Short exercise
Rewrite the entries below as a JSON list of strings, with one string per line and blank lines omitted.

Material for this exercise
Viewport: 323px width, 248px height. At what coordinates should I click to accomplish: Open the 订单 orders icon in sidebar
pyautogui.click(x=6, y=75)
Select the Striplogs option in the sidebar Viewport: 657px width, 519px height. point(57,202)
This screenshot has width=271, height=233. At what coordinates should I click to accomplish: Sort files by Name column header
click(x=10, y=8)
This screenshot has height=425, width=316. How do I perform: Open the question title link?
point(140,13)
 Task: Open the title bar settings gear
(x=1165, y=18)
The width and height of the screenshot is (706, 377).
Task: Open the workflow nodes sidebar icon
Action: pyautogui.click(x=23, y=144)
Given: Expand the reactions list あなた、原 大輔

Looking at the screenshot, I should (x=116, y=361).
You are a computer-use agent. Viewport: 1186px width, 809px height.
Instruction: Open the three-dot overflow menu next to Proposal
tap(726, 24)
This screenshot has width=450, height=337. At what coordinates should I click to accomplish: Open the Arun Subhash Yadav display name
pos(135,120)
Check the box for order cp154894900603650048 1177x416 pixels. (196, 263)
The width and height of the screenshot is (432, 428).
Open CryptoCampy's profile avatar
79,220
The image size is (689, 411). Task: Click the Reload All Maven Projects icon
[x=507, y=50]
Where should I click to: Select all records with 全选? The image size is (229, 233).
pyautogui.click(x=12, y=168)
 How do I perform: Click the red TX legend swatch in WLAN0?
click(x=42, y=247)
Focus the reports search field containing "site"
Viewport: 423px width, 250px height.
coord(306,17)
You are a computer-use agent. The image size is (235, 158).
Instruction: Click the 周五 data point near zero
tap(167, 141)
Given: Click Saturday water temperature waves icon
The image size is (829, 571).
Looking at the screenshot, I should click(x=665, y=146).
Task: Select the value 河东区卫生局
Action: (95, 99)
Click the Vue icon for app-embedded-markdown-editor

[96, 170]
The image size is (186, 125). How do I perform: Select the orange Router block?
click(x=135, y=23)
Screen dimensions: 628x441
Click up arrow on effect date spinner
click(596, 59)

The solution
[
  "Viewport: 323px width, 248px height. At what coordinates should I click to accomplish: Open the 订单 orders icon in sidebar",
  "pyautogui.click(x=6, y=75)",
  "Select the Striplogs option in the sidebar Viewport: 657px width, 519px height. point(57,202)",
  "This screenshot has width=271, height=233. At what coordinates should I click to accomplish: Sort files by Name column header",
  "click(x=10, y=8)",
  "This screenshot has height=425, width=316. How do I perform: Open the question title link?",
  "point(140,13)",
  " Task: Open the title bar settings gear",
  "(x=1165, y=18)",
  "The width and height of the screenshot is (706, 377).",
  "Task: Open the workflow nodes sidebar icon",
  "Action: pyautogui.click(x=23, y=144)",
  "Given: Expand the reactions list あなた、原 大輔",
  "Looking at the screenshot, I should (x=116, y=361).",
  "You are a computer-use agent. Viewport: 1186px width, 809px height.",
  "Instruction: Open the three-dot overflow menu next to Proposal",
  "tap(726, 24)",
  "This screenshot has width=450, height=337. At what coordinates should I click to accomplish: Open the Arun Subhash Yadav display name",
  "pos(135,120)",
  "Check the box for order cp154894900603650048 1177x416 pixels. (196, 263)",
  "The width and height of the screenshot is (432, 428).",
  "Open CryptoCampy's profile avatar",
  "79,220",
  "The image size is (689, 411). Task: Click the Reload All Maven Projects icon",
  "[x=507, y=50]",
  "Where should I click to: Select all records with 全选? The image size is (229, 233).",
  "pyautogui.click(x=12, y=168)",
  " How do I perform: Click the red TX legend swatch in WLAN0?",
  "click(x=42, y=247)",
  "Focus the reports search field containing \"site\"",
  "Viewport: 423px width, 250px height.",
  "coord(306,17)",
  "You are a computer-use agent. The image size is (235, 158).",
  "Instruction: Click the 周五 data point near zero",
  "tap(167, 141)",
  "Given: Click Saturday water temperature waves icon",
  "The image size is (829, 571).",
  "Looking at the screenshot, I should click(x=665, y=146).",
  "Task: Select the value 河东区卫生局",
  "Action: (95, 99)",
  "Click the Vue icon for app-embedded-markdown-editor",
  "[96, 170]",
  "The image size is (186, 125). How do I perform: Select the orange Router block?",
  "click(x=135, y=23)",
  "Screen dimensions: 628x441",
  "Click up arrow on effect date spinner",
  "click(596, 59)"
]